Le spectacle s’ouvre donc sur un fond en noir et blanc. Les danseurs, costumes rayés sur décor rayé, se déploient soudainement sur scène comme des poupées cachées dans une boîte à musique. Si les danseurs sont des métronomes, la musique, elle, part dans tous les sens et vient de toutes parts. Dès le début, plus que la scène, c’est la salle entière qui est englobée dans une ambiance sonore envahissante de type surrounding. Et, dans celle-ci, on reconnaît la voix du maître, tantôt semblable à une prière obscure, tantôt à un extrait de discours ou à des chants incantatoires.


Un ballet contemporain…
La précision des danseurs confère à la pièce un élan majestueux. L’équilibre parfait, la gestuelle soignée, la lisibilité immédiate paraissent le fruit d’un apprentissage à la baguette digne du ballet classique. On regrette presque de ne pas connaître le nom des pas. Ils ressemblent à s’y méprendre à des «contre-chats», des entre-chats, des «chassés-croisés», des pointes, des «arcs», des grands écarts... Cette rigidité formelle, tracée à l’équerre et au compas, ne laisse aucun droit à l’erreur. Elle évoque l’académisme, le classique grec, et cette recherche effrénée de la symétrie. Dans les superbes duos, qui aèrent le rythme, les portés et «rattrapés» permettent des transferts de poids tout en légèreté et douceur. À un autre moment, un danseur est encadré par quatre danseuses. Quasi immobile, il trône tel un dieu vénéré par des vespérales accomplissant le rituel.


…dans la ville
Au moment où la scène vire aux couleurs, on découvre un paysage urbain, fait de gratte-ciel renversés, sous un ciel prismatique. L’arrière-fond semble brossé à coups de pinceaux larges, ce qui augmente le contraste déjà existant entre musique et danse. La chorégraphie, elle, semble dessinée au crayon fin. Les références urbaines rappellent les origines de Merce Cunningham et dévoilent un aspect jusque-là plus discret: l’architecture mouvante de son écriture chorégraphique.

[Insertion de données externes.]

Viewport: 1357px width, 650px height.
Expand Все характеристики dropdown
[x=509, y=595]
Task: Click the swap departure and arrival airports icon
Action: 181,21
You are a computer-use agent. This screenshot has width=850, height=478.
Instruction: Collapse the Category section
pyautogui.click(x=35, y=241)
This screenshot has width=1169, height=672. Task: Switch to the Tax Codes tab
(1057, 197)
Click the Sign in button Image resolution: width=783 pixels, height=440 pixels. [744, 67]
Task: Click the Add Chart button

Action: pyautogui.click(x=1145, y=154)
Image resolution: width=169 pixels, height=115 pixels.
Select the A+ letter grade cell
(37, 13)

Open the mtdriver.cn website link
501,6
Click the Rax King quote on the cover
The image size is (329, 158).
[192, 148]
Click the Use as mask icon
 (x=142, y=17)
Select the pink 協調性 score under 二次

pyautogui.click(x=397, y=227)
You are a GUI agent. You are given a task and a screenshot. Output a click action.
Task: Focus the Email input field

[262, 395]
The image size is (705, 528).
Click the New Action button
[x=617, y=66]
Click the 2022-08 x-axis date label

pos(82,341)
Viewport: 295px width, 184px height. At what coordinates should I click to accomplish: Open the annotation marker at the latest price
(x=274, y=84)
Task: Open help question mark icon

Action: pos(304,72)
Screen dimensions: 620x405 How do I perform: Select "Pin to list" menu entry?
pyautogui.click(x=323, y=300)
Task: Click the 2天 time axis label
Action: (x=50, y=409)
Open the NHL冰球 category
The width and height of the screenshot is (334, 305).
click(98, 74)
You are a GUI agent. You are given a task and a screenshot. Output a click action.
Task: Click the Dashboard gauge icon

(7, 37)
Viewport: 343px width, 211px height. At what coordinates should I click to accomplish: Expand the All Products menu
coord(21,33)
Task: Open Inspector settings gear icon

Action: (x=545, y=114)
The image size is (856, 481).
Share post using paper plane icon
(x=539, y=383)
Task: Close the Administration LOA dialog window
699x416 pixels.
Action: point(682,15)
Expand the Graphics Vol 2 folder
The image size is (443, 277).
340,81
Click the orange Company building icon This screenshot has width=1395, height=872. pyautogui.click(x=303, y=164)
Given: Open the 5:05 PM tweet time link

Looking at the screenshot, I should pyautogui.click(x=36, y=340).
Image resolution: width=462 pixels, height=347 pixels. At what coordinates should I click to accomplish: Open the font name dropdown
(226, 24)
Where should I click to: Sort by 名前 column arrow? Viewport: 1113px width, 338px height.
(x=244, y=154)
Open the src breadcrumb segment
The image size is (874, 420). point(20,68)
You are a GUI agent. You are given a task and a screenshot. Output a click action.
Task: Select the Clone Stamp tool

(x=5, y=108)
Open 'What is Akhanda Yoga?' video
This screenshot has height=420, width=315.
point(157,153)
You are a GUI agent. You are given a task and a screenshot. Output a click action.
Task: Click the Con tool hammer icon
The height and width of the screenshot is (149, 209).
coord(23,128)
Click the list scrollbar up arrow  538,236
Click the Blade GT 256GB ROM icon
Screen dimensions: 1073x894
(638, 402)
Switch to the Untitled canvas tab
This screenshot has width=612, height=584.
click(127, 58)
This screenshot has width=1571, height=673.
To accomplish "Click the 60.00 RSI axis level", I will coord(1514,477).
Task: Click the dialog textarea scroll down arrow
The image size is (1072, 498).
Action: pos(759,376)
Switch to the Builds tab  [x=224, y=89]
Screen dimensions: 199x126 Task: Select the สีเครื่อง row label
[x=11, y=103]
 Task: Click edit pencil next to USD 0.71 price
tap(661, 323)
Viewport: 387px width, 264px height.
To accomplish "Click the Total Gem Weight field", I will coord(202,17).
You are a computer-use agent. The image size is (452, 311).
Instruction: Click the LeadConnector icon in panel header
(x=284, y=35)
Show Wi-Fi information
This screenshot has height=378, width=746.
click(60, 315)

On comprend mieux alors le peu ou le manque d’humanité des danseurs. Des machines gracieuses et élégantes, programmées à exprimer mieux que les humains ce que seuls les humains ressentent. Et quand, à la fin, la musique accélère et se rapproche de la techno hypnotique, les êtres humains que sont les danseurs deviennent de superbes images de synthèse exécutant une danse sans défaut, dans l’éclat de toute sa splendeur.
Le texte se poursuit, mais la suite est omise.